J Reconstr Microsurg 2017; 33(08): 571-578
DOI: 10.1055/s-0037-1603738
Original Article
Thieme Medical Publishers 333 Seventh Avenue, New York, NY 10001, USA.

Contribution of Simultaneous Breast Reconstruction by Deep Inferior Epigastric Artery Perforator Flap to the Efficacy of Vascularized Lymph Node Transfer in Patients with Breast Cancer-Related Lymphedema

Shinsuke Akita
1   Department of Plastic, Reconstructive, and Aesthetic Surgery, Chiba University Graduate School of Medicine, Chiba, Japan
,
Hideki Tokumoto
2   Division of Plastic and Reconstructive Surgery, Chiba Cancer Center, Chiba, Japan
,
Yoshihisa Yamaji
1   Department of Plastic, Reconstructive, and Aesthetic Surgery, Chiba University Graduate School of Medicine, Chiba, Japan
,
Yoshitaro Sasahara
1   Department of Plastic, Reconstructive, and Aesthetic Surgery, Chiba University Graduate School of Medicine, Chiba, Japan
,
Yoshitaka Kubota
1   Department of Plastic, Reconstructive, and Aesthetic Surgery, Chiba University Graduate School of Medicine, Chiba, Japan
,
Maiko Kubo
1   Department of Plastic, Reconstructive, and Aesthetic Surgery, Chiba University Graduate School of Medicine, Chiba, Japan
,
Motone Kuriyama
3   Department of Plastic and Reconstructive Surgery, Kochi Medical School Hospital, Nankoku, Japan
,
Nobuyuki Mitsukawa
1   Department of Plastic, Reconstructive, and Aesthetic Surgery, Chiba University Graduate School of Medicine, Chiba, Japan
› Author Affiliations
Further Information

Publication History

04 January 2017

29 April 2017

Publication Date:
05 June 2017 (online)

Abstract

Background The contribution of simultaneous breast reconstruction by deep inferior epigastric artery perforator (DIEP) flap to the efficacy of vascularized groin lymph node transfer (LNT) for breast cancer-related lymphedema (BCRL) was investigated.

Methods Patients were divided into two groups: the first group underwent groin LNT + DIEP flap surgery for simultaneous breast reconstruction (groin LNT + DIEP flap group) and the second group underwent groin LNT only (groin flap alone group).

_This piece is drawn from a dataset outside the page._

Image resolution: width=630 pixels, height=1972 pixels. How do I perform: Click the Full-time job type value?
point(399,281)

Patients with BCRL were evaluated based on indocyanine green lymphography findings. LNT was indicated only in advanced-stage BCRL cases, and groin nodes nourished by superficial circumflex iliac artery (SCIA) were used as donors. The side for the vascular pedicle(s) was decided based on our algorithm. In patients with pendulous breast, the flap was vertically transferred on the chest. Lymphatic function was assessed after LNT using imaging tests, and transferred lymph nodes were evaluated using ultrasonography.

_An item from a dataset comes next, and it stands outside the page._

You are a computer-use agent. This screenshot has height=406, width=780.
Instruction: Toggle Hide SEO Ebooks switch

Results In this study, 27 patients with advanced-stage BCRL underwent LNT. Of them, 13 belonged to the groin LNT + DIEP flap group and 14 belonged to the groin flap alone group. Although reduction volume was not significantly different between the groups, the number of patients in whom lymphatic function was improved and the need for compression therapy could be reduced was significantly higher in the groin LNT + DIEP flap group than in the groin flap alone group.

Conclusion When a patient with advanced-stage BCRL undergoes LNT based on SCIA, simultaneous breast reconstruction using DIEP flap may reduce the need for compression therapy.